NUEVA YORK, Estados Unidos. (REUTERS). - Bradley Manning, el soldado de Estados Unidos sentenciado esta semana por filtrar 700 mil documentos clasificados en la mayor violación de archivos secretos en la historia del país, podría verse envuelto pronto en otro problema legal luego de que declaró que desea vivir como una mujer llamada Chelsea.
A diferencia de la corte marcial que Manning enfrentó por filtrar los datos -incluidos cables diplomáticos y reportes de combate- a WikiLeaks, el próximo desafío legal podría darse en una corte federal sobre un tema muy diferente: identidad sexual.
El anuncio de Manning el jueves de que desea vivir como una mujer planteó preguntas legales sin precedentes sobre si el Ejército le brindará la terapia de hormonas femeninas a la que Manning quiere someterse, sin mencionar las preguntas sobre cómo se desarrollará su vida como un reo militar transgénero.
"El primer tema de preocupación es la forma en la que Chelsea Manning será tratada en prisión, y si ella tendrá el mismo acceso que todos los prisioneros tienen a los tratamientos que le sean prescritos", dijo Michael Silverman, director ejecutivo del Fondo para la Defensa Legal & Educación de Transgéneros en Nueva York.
"¿Le permitirá la prisión en la que se encuentra que sus médicos la traten de la misma forma en que permiten que se trate a otros prisioneros?", preguntó. Manning fue condenado a 35 años de prisión en Fort Leavenworth, Kansas, que alberga a prisioneros militares a unos 40 kilómetros al norte de Kansas City, Kansas.

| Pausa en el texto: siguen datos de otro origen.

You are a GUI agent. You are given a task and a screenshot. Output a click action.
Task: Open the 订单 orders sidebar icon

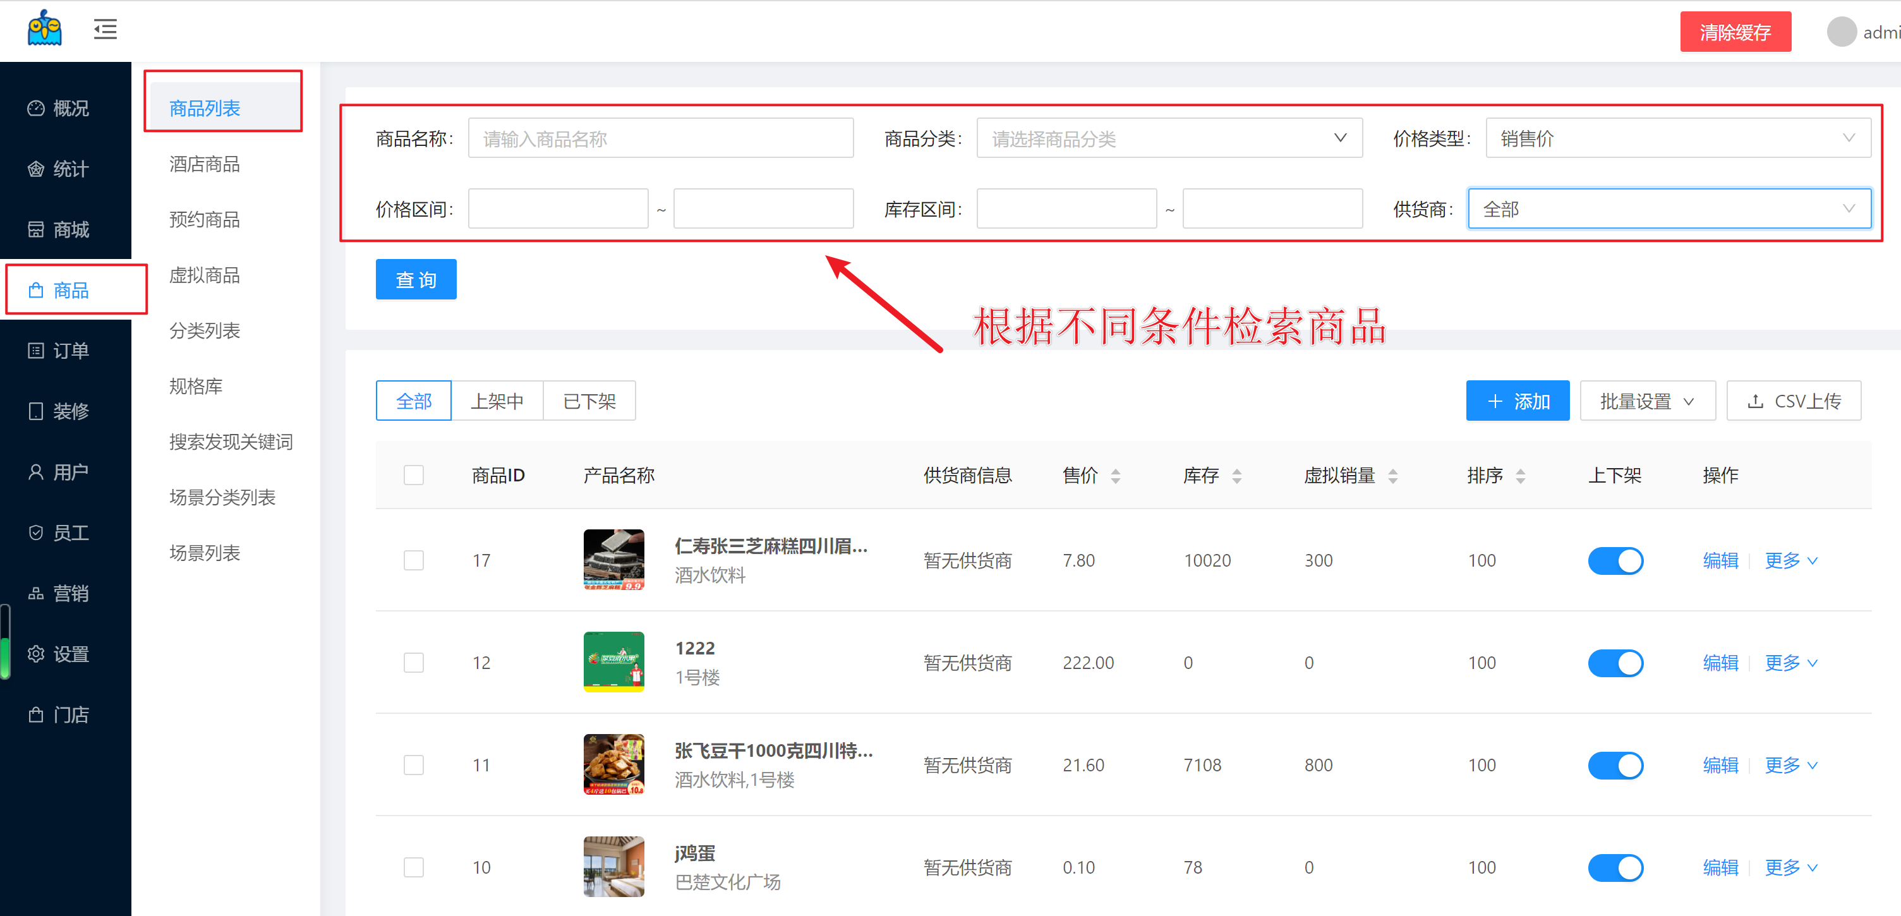coord(35,351)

En Fort Leavenworth, Manning tendrá acceso a profesionales de la salud mental, incluido un psiquiatra, psicólogo, trabajadores sociales y especialistas en ciencias del comportamiento, según una portavoz del Ejército. Pero dijo que el Ejército no brinda terapia de hormonas, que es lo que Manning buscaría, ni cirugía de cambio de sexo.